Once upon a time, long before the
Kenya Television Networks Channel 2 went live, if you wanted anything,
you had to be a member of the ruling party KANU. If you wanted a
promotion at work, you had to be a member. If you wanted a transfer to a
new job, you had to be a member. If you wanted a loan, you had to be a
member. In the words of the Nyayo Philosophy's truest sycophants, JJ
Kamotho and Sharif Nassir, KANU was "baba na mama." And KANU became the only way for dedicated party apparatchiks to be rewarded.
The
system of patronage that KANU established has survived the NARC
revolution, the PEV and Kenya's second Constitution. You can see the
deleterious effects of KANUism by the sclerosis that afflicts sports
administration, especially now that the World Anti-Doping Agency, WADA,
has trained its eyes on Kenya's feeble shows of anti-doping measures.
More and more stories are emerging of Kenyan athletes failing doping
tests, in and out of competition.
This
should not come as a surprise, really. KANU-ism established a system of
graft in all walks of life that it is surprising that Kenyans haven't
found a way of extorting foetuses before they are born for the privilege
of breathing free Kenyan air! State agencies became fiefdoms because of
the system KANU built. Once you were appointed to a cushy job in a
state agency, it was more or less understood to be a job for life. This
appointment became the basis for great perfidy if one lost their way or
got greedy. Athletics Kenya, AK, the body responsible for overseeing
athletes and athletic competition in Kenya, has not been immune from
this.
AK
is one of the last dinosaurs from the KANU era and in the recent
revelations about bribery and doping, it seems quite true to type. AK
and, by extension, the Government of Kenya, have had years to establish
an anti-doping regime but they did not move with alacrity until WADA
threatened to blacklist Kenya and Kenyan athletes from global
competition. One of the reasons Kenya was so sanguine about anti-doping
measure is the seemingly set-in-stone nature of AK management; the
current chairman has been in office since 1992. In his heydays he was a
formidable long distance runner. Today, he presides over a system that
is in dire need of a total overhaul.
Kenyans
have lived long under the illusion that its truest exemplars of
integrity are the men and women who dominate, at the global level, in
the middle-distance, long-distance and marathon races. A common joke is
that when competitors get to the starting line and see a Kenyan, they
start praying that he won't beat them so badly that their nation will
start looking for a new runner. That cozy illusion is being threatened
by the drip-drip-drip of doping stories from inside and outside Riadha House,
AK's headquarters, and Kenya's pussy-footing with WADA over its
unconvincing anti-doping arrangements. If Kenyans lose their last true
heroes, I don't know where we will turn to next for integrity and the
value of hard work.
AK
and similar sports' dinosaurs must realise that it is no longer the
KANU way of doing business any more. It is a harsh new dawn.
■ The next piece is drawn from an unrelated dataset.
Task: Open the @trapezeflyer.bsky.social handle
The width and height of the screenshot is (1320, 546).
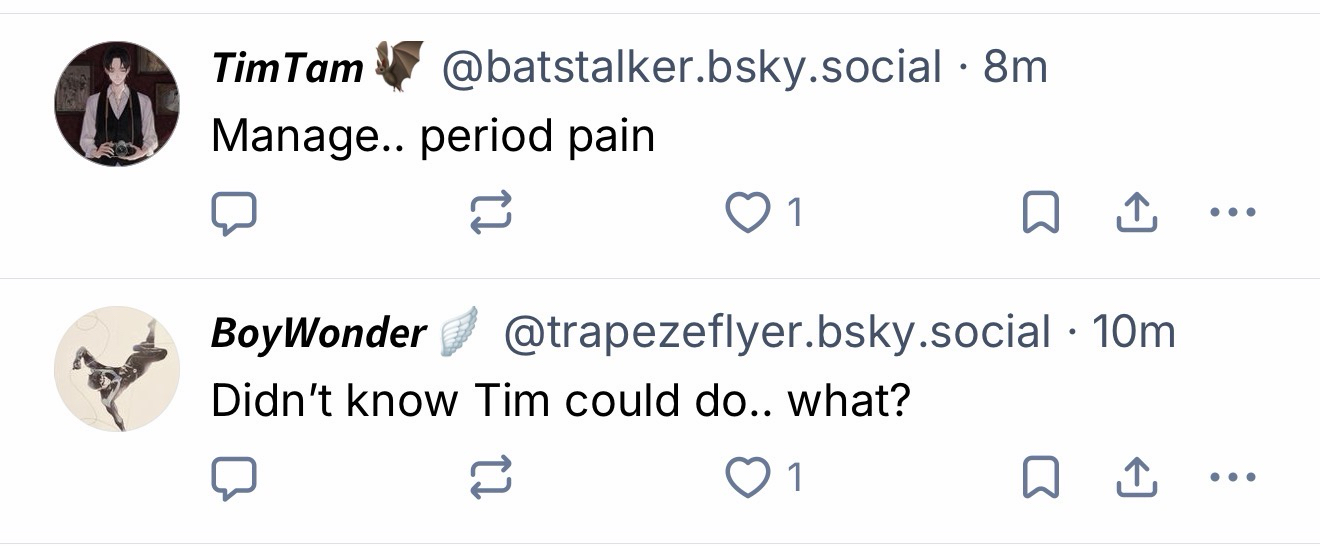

Transparency, accountability, good governance, integrity and human
dignity are now constitutional requirements for all Kenyans, including
sports administrators. KANU-ism may still enamour some lost souls, but
Kenyans have resoundingly adopted a new code and it is not KANU-ism. The
KANU-ists in the system must shape up or ship out, previous valiant
service notwithstanding. KANU is no longer baba na mama.